(What the exercise asks) Identify and copy all lines of the material where the string "from" is found.

(Data listing)
┌──

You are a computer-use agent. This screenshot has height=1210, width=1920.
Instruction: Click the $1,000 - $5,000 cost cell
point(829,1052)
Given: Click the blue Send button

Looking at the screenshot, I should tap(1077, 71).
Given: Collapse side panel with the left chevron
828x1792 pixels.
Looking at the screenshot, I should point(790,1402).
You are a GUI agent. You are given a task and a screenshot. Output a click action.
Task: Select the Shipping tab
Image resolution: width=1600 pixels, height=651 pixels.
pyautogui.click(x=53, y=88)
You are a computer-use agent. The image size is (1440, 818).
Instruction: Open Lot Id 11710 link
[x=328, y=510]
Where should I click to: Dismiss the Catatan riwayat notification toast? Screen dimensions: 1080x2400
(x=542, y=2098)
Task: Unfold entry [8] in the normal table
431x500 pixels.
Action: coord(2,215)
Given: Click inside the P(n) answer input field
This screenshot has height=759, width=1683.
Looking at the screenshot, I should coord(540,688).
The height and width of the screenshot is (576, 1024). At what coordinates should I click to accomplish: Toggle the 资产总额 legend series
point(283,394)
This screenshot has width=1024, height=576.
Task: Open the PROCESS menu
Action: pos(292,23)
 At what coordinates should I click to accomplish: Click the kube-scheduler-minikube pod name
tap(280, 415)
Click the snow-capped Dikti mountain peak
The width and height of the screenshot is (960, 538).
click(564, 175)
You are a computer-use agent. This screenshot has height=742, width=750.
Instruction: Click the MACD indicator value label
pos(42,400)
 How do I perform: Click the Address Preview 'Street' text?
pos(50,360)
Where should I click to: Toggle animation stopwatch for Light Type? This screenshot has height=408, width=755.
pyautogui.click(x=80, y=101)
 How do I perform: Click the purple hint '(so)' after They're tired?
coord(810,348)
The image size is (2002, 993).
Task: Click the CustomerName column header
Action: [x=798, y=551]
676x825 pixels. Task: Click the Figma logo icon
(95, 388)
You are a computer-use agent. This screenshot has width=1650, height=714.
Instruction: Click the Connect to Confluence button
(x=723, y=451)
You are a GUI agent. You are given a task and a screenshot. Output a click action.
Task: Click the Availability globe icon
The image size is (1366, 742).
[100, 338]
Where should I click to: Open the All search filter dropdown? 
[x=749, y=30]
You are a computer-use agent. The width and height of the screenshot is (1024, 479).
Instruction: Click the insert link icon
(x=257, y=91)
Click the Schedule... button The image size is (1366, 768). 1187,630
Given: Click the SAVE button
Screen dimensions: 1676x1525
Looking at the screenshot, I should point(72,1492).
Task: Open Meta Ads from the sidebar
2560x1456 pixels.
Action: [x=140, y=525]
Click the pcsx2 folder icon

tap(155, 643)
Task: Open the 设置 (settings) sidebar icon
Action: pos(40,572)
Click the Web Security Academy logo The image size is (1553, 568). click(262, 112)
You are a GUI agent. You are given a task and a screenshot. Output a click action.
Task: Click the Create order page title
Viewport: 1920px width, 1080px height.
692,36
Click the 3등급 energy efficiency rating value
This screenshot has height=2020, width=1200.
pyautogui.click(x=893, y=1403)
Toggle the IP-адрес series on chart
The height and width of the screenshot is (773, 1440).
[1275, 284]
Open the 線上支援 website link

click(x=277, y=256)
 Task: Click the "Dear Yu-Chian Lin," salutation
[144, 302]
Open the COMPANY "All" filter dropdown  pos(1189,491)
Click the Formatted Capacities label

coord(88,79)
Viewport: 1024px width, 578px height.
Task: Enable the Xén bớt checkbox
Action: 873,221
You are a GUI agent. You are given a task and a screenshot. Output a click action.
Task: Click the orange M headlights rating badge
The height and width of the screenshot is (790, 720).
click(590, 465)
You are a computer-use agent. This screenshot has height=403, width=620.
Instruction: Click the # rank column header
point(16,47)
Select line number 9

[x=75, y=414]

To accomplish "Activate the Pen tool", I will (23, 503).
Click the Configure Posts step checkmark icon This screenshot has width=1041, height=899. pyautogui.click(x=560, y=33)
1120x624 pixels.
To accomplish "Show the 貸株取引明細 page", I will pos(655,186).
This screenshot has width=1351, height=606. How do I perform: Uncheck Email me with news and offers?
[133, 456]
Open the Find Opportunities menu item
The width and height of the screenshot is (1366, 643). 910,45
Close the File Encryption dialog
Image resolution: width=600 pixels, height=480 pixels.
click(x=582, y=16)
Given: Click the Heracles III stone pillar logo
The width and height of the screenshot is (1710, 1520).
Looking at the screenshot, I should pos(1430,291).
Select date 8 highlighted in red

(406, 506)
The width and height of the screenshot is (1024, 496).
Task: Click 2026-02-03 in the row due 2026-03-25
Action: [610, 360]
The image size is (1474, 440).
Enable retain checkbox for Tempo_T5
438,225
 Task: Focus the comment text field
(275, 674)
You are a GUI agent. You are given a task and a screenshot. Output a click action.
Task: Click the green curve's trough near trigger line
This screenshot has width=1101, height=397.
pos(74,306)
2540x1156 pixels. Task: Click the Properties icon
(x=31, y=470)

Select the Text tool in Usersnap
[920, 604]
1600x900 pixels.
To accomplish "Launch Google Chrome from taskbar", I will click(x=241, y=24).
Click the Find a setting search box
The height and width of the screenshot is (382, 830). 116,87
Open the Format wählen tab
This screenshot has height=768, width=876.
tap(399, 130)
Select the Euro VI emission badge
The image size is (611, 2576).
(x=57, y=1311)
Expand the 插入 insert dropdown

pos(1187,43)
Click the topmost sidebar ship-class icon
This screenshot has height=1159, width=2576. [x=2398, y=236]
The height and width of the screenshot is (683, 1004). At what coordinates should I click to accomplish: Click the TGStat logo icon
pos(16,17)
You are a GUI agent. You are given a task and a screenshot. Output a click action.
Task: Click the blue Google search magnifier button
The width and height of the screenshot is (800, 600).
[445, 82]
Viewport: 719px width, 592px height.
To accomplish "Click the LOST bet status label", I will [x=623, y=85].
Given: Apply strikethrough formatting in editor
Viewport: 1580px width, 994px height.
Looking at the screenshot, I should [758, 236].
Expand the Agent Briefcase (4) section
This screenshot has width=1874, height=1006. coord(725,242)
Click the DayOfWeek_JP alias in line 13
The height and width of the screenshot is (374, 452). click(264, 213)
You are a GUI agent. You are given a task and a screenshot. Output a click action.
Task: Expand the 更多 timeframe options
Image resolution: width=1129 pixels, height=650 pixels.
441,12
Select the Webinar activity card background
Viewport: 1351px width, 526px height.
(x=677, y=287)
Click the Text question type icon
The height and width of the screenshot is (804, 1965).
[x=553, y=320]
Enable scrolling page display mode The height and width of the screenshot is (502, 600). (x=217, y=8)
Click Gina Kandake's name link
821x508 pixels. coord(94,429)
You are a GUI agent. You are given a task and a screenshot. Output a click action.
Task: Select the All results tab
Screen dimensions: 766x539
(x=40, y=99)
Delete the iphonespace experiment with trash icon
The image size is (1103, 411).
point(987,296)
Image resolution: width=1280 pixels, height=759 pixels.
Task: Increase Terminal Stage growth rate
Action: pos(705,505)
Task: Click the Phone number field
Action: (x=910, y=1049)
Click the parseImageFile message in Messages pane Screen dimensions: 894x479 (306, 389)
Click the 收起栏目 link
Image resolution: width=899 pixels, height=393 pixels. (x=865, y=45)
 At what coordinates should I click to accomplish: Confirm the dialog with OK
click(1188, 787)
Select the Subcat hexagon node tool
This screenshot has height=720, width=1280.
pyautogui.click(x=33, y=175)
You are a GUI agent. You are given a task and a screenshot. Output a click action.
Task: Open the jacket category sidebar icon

└──

(Exercise result)
Task: Open Meta Ads from the sidebar
To accomplish "Launch Google Chrome from taskbar", I will click(x=241, y=24).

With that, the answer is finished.